-- Text excerpt --
--- START ---

MICHAEL PAUL NELSON, PhD
Michael Paul Nelson, is an environmental scholar, writer, teacher, speaker, consultant, and professor of environmental ethics and philosophy at Oregon State University. He currently holds the Ruth H. Spaniol Endowed Chair of Renewable Resources in the Department of Forest Ecosystems and Society in the College of Forestry. At OSU he also serves as the Lead-Principle Investigator for the H.J. Andrews Experimental Forest Long-Term Ecological Research program, and as a Senior Fellow with the Spring Creek Project for Ideas, Nature, and the Written Word.
He is a collaborator with, and the philosopher in residence for, the Isle Royale Wolf-Moose Project in Lake Superior (www.isleroyalewolf.org), the longest continuous study of a predator-prey system in the world. Michael is the co-founder and co-director (with John A. Vucetich) of the Conservation Ethics Group, an award-winning environmental ethics consultancy group fusing ethics with social and ecological science.
Michael’s research and teaching focus is environmental ethics and philosophy: from the concept of wilderness to topics in the philosophy of ecology, from hunting ethics to theories of environmental education, from topics in wildlife ecology and conservation biology to questions about science and advocacy and the philosophical work of Aldo Leopold. He works closely at the interface of ethics, social science, and ecology.

--- END ---

-- Data extracts --

--- START ---

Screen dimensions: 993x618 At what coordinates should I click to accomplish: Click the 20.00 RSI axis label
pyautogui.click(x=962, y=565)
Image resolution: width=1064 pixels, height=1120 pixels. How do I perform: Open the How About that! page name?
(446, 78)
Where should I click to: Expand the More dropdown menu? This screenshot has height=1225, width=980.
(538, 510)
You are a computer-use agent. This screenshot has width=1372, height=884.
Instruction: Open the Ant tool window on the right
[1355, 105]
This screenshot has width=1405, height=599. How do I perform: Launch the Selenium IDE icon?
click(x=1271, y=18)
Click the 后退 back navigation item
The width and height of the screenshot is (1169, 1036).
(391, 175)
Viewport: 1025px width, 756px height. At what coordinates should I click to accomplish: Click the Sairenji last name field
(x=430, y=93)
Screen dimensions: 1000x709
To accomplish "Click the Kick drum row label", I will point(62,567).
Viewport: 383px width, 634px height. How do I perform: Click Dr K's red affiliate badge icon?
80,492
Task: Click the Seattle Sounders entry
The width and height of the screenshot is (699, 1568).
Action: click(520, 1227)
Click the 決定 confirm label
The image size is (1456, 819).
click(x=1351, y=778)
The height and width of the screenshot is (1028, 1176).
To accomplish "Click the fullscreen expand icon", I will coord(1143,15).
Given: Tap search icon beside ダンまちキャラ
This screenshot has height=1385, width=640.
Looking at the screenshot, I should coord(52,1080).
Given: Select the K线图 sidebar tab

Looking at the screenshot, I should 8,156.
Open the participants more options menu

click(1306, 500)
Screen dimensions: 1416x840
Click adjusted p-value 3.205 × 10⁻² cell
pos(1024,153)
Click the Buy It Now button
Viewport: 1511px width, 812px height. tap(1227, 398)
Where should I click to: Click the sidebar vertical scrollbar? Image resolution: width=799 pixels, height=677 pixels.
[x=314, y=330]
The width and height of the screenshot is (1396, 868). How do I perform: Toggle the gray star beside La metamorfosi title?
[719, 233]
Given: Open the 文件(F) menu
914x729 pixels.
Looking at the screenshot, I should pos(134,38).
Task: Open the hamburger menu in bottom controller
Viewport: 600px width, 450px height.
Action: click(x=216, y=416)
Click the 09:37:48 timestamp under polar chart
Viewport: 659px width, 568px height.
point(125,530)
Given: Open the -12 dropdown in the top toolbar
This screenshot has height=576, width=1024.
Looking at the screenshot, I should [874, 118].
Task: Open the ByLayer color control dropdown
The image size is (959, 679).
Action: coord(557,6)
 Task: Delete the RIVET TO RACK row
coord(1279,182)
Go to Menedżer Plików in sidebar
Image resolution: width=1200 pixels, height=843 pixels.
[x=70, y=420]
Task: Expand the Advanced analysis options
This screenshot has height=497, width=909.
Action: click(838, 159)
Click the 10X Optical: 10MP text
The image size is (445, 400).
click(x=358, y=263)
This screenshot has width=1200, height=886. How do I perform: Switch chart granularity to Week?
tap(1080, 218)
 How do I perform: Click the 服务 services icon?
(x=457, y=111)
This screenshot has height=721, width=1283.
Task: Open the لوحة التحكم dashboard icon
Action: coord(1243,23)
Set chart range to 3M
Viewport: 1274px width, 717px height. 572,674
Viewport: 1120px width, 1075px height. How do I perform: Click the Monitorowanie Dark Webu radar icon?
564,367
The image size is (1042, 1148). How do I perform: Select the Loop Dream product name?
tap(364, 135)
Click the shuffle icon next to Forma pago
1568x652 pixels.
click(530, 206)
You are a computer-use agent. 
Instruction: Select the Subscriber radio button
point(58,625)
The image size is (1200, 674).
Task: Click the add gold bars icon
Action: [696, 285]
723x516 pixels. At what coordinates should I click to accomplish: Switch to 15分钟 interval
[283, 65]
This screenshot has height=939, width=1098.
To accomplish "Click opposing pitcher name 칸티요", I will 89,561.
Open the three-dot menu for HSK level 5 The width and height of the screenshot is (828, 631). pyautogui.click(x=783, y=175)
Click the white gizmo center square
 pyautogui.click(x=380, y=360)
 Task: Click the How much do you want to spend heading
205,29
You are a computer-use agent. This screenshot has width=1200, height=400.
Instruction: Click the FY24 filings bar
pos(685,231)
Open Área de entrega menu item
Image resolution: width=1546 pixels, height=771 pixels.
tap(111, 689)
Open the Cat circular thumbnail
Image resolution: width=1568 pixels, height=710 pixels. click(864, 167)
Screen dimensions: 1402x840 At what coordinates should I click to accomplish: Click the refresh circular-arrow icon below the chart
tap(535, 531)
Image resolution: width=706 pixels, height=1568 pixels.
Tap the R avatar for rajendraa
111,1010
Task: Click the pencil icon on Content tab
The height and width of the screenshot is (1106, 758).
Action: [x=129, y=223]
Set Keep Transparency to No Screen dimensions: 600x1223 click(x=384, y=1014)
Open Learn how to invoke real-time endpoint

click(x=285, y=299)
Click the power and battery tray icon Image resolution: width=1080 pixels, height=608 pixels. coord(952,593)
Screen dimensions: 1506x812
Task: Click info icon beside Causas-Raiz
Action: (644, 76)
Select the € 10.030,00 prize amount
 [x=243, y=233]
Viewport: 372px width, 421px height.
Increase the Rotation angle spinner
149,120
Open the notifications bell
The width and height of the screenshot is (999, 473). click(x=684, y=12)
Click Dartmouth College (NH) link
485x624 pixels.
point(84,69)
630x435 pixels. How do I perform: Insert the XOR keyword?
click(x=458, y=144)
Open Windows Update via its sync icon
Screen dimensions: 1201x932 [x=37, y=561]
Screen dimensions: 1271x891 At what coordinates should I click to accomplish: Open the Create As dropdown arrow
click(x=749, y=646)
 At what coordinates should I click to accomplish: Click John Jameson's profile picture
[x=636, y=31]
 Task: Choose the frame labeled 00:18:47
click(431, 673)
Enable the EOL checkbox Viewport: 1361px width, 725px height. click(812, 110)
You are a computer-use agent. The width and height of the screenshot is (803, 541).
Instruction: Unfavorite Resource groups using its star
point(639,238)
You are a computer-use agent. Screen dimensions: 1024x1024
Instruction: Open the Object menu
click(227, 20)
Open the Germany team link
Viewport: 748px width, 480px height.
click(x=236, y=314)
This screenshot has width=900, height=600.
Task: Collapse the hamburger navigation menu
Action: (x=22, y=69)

--- END ---

-- Task 1 --
In one to three sentences, explain what the biography of Michael Paul Nelson says sets the Isle Royale Wolf-Moose Project apart.
-- Task 2 --
Which endowed chair does Michael Paul Nelson hold, according to his biography?
-- Task 3 --
Rewrite the biography of Michael Paul Nelson from "He is a collaborator" to "and ecological science.", changing "philosopher in residence" to "scholar in residence".
The listing has nothing to do with the text about Michael Paul Nelson.

-- Exercise solution 1 --
The Isle Royale Wolf-Moose Project in Lake Superior is the longest continuous study of a predator-prey system in the world.

-- Exercise solution 2 --
He holds the Ruth H. Spaniol Endowed Chair of Renewable Resources.

-- Exercise solution 3 --
He is a collaborator with, and the scholar in residence for, the Isle Royale Wolf-Moose Project in Lake Superior (www.isleroyalewolf.org), the longest continuous study of a predator-prey system in the world. Michael is the co-founder and co-director (with John A. Vucetich) of the Conservation Ethics Group, an award-winning environmental ethics consultancy group fusing ethics with social and ecological science.